There is something profoundly wrong with societies where somebody like Keith who has lived a productive, generous, pioneering life can have their liberty curtailed because they piss off somebody with greater access to The Law's capacity to pursue single dubious issues against anybody who has really lived.
But we should place more blame on the personal empire builders who are ensuring untrammeled expansion of The Law-Politics-Mass Media axis of evil^Hauthoritarianism than even the criminally motivated cult which has become so good at exploiting our excessive 'authorities'.
-- Our systemic servants do not good masters make.
Though an argument could be made otherwise (crusades, inquisition, etc.), for the most part (IMO) religion has benefited mankind as a whole.
The main points (in major summation) to most religions are: Be nice, and worship X deity. Only the former really matters.
I like the way Douglas Adams puts it: And then, one Thursday, nearly two thousand years after one man had been nailed to a tree for saying how great it would be to be nice to people for a change, one girl sitting on her own in a small cafe in Rickmansworth suddenly realized what it was that had been going wrong all this time, and she finally knew how the world could be made a good and happy place. This time it was right, it would work, and no one would have to get nailed to anything. Though I don't agree with any given religion's beliefs, I do agree that being nice to yourself and others is a good thing. If a religion says that it does such and practices doing so, I'm cool with that religion.

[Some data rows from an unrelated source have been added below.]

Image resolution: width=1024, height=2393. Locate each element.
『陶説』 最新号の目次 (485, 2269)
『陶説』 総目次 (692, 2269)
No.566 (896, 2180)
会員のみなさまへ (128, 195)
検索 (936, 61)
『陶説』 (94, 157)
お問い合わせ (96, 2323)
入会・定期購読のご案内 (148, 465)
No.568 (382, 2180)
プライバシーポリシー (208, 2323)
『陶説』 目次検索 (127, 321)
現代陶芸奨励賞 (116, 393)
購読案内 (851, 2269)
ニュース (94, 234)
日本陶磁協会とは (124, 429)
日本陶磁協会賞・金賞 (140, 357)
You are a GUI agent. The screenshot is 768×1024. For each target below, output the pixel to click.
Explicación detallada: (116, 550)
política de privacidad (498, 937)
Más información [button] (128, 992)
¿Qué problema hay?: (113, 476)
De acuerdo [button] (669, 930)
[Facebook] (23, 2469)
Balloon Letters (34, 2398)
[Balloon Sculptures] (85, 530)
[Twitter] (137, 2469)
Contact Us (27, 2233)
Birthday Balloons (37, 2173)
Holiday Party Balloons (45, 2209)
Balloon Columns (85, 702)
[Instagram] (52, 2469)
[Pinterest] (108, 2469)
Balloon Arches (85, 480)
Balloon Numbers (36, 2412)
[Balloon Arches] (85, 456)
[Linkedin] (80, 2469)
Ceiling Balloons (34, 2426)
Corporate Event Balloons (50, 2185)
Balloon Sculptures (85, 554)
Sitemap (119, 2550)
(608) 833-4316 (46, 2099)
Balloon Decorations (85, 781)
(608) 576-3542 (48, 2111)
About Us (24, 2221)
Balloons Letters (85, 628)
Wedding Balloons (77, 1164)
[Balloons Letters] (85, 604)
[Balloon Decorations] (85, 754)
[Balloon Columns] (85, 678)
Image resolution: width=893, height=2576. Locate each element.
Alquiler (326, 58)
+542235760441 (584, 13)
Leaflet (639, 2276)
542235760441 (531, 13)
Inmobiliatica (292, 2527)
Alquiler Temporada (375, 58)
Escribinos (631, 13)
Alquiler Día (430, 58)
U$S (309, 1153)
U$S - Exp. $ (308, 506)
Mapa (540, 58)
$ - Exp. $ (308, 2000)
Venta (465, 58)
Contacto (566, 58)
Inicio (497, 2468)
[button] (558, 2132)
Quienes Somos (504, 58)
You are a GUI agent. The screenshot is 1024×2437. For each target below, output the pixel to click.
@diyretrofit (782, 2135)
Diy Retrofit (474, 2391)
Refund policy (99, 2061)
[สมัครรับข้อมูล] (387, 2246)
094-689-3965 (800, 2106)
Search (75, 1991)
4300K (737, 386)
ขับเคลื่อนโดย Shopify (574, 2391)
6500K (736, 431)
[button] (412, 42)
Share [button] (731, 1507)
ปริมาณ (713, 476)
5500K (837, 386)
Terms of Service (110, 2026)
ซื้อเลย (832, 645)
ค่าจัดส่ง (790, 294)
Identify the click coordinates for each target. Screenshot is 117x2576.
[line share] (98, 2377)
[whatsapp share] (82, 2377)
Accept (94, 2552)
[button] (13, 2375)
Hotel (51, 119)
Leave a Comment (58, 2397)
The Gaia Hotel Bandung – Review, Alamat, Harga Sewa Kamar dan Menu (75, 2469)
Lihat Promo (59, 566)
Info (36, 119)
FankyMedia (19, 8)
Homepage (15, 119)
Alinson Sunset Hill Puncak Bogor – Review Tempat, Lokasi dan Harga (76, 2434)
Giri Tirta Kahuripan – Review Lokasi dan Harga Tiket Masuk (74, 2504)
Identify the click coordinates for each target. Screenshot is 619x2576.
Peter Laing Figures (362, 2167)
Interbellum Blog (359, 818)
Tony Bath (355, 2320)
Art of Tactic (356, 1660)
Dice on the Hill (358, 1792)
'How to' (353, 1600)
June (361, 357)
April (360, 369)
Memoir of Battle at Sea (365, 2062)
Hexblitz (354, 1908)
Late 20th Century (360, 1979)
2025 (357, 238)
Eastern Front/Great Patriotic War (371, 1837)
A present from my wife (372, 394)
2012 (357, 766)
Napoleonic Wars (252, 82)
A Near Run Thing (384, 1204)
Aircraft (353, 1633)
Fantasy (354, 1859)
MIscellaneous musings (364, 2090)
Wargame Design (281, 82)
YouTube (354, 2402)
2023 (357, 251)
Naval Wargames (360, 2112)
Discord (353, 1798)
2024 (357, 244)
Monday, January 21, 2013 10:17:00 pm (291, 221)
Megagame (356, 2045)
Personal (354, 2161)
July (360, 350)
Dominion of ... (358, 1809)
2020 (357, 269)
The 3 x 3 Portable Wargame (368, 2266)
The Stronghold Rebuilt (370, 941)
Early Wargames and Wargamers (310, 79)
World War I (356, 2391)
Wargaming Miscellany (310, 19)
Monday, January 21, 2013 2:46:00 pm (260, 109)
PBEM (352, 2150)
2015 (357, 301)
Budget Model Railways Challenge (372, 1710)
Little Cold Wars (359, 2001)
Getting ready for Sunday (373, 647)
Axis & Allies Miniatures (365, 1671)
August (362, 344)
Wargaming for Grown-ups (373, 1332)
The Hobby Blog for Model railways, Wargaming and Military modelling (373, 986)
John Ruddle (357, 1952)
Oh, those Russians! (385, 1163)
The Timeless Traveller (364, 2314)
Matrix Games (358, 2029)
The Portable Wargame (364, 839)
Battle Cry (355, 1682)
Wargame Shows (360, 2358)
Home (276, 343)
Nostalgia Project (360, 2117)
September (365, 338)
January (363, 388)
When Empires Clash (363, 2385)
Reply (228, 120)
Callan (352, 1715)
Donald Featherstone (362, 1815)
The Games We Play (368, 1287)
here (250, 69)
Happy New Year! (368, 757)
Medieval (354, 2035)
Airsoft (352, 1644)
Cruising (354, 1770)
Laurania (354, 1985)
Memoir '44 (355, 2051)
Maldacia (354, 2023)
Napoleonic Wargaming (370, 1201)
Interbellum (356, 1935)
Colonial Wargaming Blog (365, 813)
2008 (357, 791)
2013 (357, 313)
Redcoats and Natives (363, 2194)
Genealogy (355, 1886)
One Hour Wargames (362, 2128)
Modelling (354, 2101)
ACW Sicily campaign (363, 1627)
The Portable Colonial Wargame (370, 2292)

At least Belgium is looking to treat it for what it is a money making corporation and not a religion or even a cult. The cynicism of that corporation is beyond normal reason, they abhor psychiatrists and psychologists because apparently those professions directly threaten their main revenue source, by curing those individuals suffering from mental diseases, the preferred target of the scientology corporation.
Chaos - everything, everywhere, everywhen
To be honest, that's a tiny percentage of Muslims doing that. EVERY Scientologist leaving gets shit for leaving.